[ 2023 ]
Mix tertidur pulas. Dengan sangat hati-hati, Gun melepaskan tangannya dari genggaman alpha kecil itu. Setelah puas menangis dan merasa dadanya lebih longgar, Gun memutuskan untuk pergi dari sana.
Gun menunduk sebentar, diam-diam memandangi jejak-jejak wajah Off yang tersemat dalam pahatan wajah Mix. Alisnya yang tebal, hidungnya yang bangir, dahinya yang luas. Gun tersenyum samar. Kedua alpha itu memang mirip. Selayaknya seorang Ayah dan putra.
Gun membelai sayang rambut Mix. Berhati-hati agar tidak mengenai perban yang melingkar di kepalanya. Saat merasa dadanya kian lega, Gun melangkah mundur.
Ia akan pergi.
Lagi.
Gun merasa dadanya tiba-tiba sesak. Off mungkin masih mencintainya. Putranya tidak membencinya. Dan kedua alpha itu sedang menunggu Gun untuk kembali. Tetapi Gun tetap memilih untuk pergi.
Tidak.
Sejak awal, Gun sudah bukan bagian dari mereka. Putranya maupun alpha-nya sudah bahagia tanpa keberadaannya. Gun tidak perlu mengusik mereka.

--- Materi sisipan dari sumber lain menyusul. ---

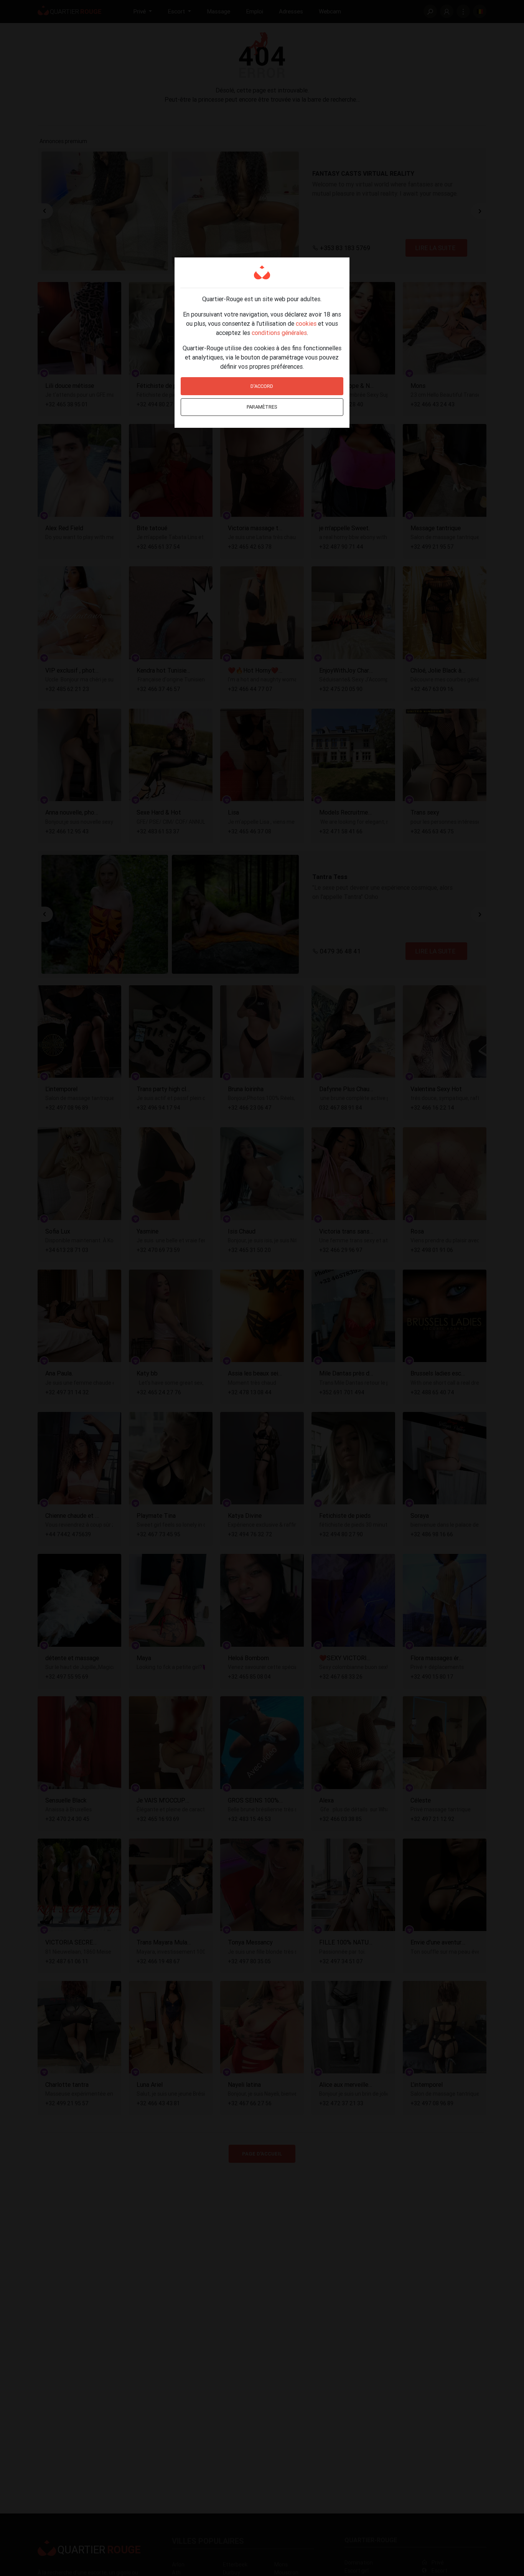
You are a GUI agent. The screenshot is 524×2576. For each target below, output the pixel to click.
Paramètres (262, 407)
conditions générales (279, 332)
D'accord (261, 386)
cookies (306, 323)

Gun melangkah menuju pintu. Pandangannya menoleh sekali lagi ke arah Mix yang terlelap sebelum benar-benar pergi dari ruangan itu.
***
Off terburu-buru berjalan ke rumah sakit sesaat setelah mendapat kabar dari sekretarisnya bahwa putranya dirawat. Pihak rumah sakit menelfon saat ia sedang rapat. Telfonnya diangkat oleh sekretaris yang baru-baru ini bekerja di perusahaannya. Karena takut mengganggu, sekretaris itu baru memberi tahu Off setelah rapat selesai, sekitar 2 jam setelahnya. Off menghabiskan waktu setengah jam untuk memarahi sekretaris baru itu habis-habisan.
Langkahnya tergesa. Percikan amarah masih samar-samar tampak di rautnya yang khawatir. Off tipe orang yang jarang sekali marah. Namun sekali marah, ia bisa bertahan dalam emosi itu seharian.
"Katakan, siapa yang menyakitimu!" Ucap Off begitu ia sampai di kamar putranya.
Mix baru bangun. Melihat ayahnya datang dengan emosi yang menggebu, Mix hanya menghela nafas.
"Tidak ada."
"Katakan!" Off menggunakan suara alpha-nya. Sayang sekali, putranya adalah alpha istimewa.
"Aku. Aku menyakiti diriku sendiri, Ayah. Duduklah dulu. Kau menyeramkan. Pantas saja Dadda meninggalkanmu."
Dahi Off berkerut tidak suka. Alisnya menukik tajam, menunggu penjelasan. Tapi ia menurut dan duduk.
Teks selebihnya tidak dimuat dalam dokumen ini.